• [Work to complete]: Can you format the material from its first line up to and including the line with "pyautogui.click(x=12, y=11)" as a JSON list of strings, one string per line, with blank lines omitted?

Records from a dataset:
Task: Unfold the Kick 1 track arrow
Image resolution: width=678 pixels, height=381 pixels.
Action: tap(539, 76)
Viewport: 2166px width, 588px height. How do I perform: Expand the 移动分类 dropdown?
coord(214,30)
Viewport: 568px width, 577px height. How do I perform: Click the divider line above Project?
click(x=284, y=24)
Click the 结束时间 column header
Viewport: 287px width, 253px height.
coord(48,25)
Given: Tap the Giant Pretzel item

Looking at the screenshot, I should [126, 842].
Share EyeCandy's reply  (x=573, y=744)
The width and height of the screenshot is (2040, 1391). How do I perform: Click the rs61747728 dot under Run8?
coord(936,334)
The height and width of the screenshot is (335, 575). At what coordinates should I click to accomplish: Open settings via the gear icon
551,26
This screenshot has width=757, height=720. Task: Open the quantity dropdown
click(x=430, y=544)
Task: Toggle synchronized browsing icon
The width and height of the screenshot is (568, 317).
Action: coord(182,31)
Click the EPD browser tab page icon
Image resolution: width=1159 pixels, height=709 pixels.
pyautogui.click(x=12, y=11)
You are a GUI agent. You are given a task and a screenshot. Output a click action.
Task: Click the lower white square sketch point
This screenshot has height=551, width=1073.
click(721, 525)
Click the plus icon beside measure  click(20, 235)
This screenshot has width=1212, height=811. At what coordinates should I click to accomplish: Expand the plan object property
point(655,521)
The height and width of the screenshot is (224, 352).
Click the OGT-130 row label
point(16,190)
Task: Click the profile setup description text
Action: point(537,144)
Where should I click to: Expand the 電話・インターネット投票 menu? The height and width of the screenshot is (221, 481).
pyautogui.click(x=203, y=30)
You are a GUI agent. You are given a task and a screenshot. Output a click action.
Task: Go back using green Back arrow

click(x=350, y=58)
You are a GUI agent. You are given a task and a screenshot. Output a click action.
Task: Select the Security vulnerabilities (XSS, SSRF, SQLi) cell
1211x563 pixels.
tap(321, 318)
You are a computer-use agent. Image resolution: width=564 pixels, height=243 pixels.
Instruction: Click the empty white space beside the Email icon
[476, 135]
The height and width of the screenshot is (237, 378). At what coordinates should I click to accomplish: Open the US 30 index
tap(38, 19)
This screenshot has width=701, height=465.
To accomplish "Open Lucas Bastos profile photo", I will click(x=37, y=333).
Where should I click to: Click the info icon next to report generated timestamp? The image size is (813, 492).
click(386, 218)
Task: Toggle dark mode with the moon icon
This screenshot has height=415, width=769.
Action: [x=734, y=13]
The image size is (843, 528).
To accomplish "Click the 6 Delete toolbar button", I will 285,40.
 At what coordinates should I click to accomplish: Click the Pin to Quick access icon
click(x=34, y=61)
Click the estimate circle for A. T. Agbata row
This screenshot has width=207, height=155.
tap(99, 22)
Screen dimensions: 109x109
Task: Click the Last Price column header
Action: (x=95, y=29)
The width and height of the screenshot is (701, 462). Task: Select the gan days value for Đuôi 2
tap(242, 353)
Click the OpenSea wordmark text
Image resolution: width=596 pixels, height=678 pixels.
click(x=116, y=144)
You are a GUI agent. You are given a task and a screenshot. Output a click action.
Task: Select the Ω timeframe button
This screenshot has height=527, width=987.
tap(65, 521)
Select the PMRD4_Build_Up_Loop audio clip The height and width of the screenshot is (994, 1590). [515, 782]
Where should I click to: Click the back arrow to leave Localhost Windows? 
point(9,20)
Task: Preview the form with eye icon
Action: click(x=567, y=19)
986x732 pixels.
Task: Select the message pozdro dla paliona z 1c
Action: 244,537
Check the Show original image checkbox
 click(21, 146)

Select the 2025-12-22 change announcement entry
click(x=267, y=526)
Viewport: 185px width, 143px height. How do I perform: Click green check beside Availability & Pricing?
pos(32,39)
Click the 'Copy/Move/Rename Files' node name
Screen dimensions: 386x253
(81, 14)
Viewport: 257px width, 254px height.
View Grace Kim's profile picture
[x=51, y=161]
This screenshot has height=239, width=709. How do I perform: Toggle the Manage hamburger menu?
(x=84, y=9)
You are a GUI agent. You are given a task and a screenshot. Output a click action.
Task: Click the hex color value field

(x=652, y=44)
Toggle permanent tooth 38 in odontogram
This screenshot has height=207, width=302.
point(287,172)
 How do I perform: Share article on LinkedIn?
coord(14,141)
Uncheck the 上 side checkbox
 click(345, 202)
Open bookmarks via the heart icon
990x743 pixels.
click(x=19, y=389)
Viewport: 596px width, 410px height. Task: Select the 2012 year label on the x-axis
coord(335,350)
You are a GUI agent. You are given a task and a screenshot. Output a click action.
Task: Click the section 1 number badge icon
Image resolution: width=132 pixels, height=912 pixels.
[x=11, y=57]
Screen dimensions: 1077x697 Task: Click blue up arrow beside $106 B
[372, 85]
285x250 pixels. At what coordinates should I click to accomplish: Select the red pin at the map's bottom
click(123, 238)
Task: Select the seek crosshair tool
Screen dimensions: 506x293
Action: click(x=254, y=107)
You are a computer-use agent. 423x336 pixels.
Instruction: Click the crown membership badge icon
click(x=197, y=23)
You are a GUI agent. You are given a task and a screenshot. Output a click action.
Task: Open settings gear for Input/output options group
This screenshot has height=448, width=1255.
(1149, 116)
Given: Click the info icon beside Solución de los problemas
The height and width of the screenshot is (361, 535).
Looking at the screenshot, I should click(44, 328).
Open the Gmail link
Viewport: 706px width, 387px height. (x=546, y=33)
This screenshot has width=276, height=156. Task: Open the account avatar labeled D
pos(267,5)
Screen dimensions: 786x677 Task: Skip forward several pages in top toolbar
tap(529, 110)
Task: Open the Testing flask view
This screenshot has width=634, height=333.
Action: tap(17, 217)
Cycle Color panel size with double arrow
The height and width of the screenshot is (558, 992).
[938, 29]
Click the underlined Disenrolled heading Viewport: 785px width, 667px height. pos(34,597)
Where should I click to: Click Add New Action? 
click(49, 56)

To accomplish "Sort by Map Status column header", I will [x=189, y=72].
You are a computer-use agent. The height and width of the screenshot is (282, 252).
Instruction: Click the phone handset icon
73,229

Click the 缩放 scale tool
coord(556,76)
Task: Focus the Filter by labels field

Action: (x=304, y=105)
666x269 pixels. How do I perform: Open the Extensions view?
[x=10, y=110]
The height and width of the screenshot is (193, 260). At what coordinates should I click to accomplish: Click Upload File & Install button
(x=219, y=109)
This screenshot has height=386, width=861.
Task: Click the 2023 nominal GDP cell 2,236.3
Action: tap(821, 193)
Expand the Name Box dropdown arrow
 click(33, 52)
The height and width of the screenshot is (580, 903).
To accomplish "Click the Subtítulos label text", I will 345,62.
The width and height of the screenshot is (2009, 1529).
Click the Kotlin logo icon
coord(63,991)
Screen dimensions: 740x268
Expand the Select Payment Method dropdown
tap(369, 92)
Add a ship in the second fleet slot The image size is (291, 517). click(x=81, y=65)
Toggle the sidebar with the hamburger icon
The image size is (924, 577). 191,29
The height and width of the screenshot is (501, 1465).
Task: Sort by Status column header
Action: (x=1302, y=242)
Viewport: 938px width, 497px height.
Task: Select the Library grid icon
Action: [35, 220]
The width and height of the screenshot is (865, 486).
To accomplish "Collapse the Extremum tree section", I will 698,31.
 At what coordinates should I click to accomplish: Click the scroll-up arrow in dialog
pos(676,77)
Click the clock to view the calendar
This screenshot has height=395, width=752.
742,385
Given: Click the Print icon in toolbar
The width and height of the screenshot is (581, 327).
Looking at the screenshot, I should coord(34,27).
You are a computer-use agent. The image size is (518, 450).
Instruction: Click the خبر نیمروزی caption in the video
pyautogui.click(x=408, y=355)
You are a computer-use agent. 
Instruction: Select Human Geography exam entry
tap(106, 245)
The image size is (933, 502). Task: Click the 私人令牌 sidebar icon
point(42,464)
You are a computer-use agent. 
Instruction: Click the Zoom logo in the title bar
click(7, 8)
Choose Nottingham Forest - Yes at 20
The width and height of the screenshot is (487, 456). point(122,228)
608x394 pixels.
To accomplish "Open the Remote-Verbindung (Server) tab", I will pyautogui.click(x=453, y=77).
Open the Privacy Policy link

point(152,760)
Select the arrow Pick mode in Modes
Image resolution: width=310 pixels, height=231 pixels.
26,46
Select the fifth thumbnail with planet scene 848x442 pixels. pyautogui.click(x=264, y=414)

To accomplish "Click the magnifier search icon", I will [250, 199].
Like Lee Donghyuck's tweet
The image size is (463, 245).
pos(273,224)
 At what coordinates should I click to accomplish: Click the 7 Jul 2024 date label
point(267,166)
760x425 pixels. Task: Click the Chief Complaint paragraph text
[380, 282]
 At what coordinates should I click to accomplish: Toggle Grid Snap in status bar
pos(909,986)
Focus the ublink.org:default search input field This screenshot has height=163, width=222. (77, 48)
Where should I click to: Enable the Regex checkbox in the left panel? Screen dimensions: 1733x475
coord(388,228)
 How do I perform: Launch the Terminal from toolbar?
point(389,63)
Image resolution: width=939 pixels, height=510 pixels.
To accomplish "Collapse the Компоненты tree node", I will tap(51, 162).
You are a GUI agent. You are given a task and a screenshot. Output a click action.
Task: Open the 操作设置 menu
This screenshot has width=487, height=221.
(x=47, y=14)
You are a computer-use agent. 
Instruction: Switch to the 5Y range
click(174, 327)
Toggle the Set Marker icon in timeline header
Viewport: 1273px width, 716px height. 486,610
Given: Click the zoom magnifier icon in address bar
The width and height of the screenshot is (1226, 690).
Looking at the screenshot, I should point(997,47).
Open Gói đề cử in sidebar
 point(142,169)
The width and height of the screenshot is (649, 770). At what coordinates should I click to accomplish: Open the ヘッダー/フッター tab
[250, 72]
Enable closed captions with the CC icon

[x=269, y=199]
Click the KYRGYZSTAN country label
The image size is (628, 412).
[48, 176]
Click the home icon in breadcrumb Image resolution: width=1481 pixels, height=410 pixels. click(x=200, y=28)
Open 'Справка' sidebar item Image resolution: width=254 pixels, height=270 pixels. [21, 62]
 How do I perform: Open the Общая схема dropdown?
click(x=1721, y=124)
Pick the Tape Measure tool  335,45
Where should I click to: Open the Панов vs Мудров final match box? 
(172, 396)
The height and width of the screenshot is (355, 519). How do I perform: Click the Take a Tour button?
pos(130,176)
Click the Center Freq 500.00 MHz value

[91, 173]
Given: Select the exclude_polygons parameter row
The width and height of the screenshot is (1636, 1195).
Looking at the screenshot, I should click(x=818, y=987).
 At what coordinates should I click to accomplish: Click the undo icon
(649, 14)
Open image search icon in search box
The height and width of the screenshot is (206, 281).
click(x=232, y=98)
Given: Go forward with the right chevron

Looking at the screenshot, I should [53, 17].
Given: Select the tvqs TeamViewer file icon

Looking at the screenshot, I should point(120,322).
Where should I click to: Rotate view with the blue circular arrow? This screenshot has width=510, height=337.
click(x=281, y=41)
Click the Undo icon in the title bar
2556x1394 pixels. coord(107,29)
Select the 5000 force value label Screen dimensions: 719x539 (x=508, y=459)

• [Solved exercise]:
[
  "Task: Unfold the Kick 1 track arrow",
  "Image resolution: width=678 pixels, height=381 pixels.",
  "Action: tap(539, 76)",
  "Viewport: 2166px width, 588px height. How do I perform: Expand the 移动分类 dropdown?",
  "coord(214,30)",
  "Viewport: 568px width, 577px height. How do I perform: Click the divider line above Project?",
  "click(x=284, y=24)",
  "Click the 结束时间 column header",
  "Viewport: 287px width, 253px height.",
  "coord(48,25)",
  "Given: Tap the Giant Pretzel item",
  "Looking at the screenshot, I should [126, 842].",
  "Share EyeCandy's reply  (x=573, y=744)",
  "The width and height of the screenshot is (2040, 1391). How do I perform: Click the rs61747728 dot under Run8?",
  "coord(936,334)",
  "The height and width of the screenshot is (335, 575). At what coordinates should I click to accomplish: Open settings via the gear icon",
  "551,26",
  "This screenshot has width=757, height=720. Task: Open the quantity dropdown",
  "click(x=430, y=544)",
  "Task: Toggle synchronized browsing icon",
  "The width and height of the screenshot is (568, 317).",
  "Action: coord(182,31)",
  "Click the EPD browser tab page icon",
  "Image resolution: width=1159 pixels, height=709 pixels.",
  "pyautogui.click(x=12, y=11)"
]